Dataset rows

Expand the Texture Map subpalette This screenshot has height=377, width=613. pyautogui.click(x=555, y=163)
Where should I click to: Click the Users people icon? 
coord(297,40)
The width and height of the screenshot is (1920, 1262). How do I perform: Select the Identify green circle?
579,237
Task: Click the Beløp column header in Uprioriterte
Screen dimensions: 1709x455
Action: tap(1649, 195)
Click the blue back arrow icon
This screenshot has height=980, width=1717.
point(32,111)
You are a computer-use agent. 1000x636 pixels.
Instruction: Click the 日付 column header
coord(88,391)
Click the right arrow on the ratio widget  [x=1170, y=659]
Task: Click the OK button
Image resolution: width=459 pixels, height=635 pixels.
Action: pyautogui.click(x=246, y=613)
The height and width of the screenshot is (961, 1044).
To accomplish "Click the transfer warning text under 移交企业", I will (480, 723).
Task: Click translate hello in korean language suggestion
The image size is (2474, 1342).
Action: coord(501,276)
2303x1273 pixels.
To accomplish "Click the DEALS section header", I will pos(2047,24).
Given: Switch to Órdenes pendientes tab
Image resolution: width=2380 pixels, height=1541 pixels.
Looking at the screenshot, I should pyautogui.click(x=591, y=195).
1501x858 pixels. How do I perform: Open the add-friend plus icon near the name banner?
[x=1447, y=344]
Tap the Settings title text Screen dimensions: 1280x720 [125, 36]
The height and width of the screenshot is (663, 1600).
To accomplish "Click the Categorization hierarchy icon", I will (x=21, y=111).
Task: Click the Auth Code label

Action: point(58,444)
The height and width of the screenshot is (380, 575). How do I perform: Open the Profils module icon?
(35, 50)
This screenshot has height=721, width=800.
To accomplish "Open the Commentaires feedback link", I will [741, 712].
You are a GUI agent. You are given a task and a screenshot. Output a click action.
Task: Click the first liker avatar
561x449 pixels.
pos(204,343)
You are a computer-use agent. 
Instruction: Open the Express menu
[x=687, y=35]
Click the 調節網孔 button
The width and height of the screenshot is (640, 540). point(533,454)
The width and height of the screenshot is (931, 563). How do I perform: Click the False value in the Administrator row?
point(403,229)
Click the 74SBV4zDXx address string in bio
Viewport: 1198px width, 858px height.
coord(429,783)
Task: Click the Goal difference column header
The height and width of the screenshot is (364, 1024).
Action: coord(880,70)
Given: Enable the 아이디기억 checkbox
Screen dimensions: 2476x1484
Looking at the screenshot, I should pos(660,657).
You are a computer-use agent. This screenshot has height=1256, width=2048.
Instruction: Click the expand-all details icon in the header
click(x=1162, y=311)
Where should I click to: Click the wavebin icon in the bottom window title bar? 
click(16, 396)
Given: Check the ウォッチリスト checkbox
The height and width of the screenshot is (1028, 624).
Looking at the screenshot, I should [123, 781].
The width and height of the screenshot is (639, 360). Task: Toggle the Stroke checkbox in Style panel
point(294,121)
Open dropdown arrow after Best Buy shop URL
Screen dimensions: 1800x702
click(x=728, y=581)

What you need to do »
Can you reproduce, unchanged, the lines of the records starting at the one containing "Where should I click to: Click the wavebin" and ending at the one containing "Looking at the screenshot, I should [123, 781]."?

Response to the exercise »
Where should I click to: Click the wavebin icon in the bottom window title bar? 
click(16, 396)
Given: Check the ウォッチリスト checkbox
The height and width of the screenshot is (1028, 624).
Looking at the screenshot, I should [123, 781].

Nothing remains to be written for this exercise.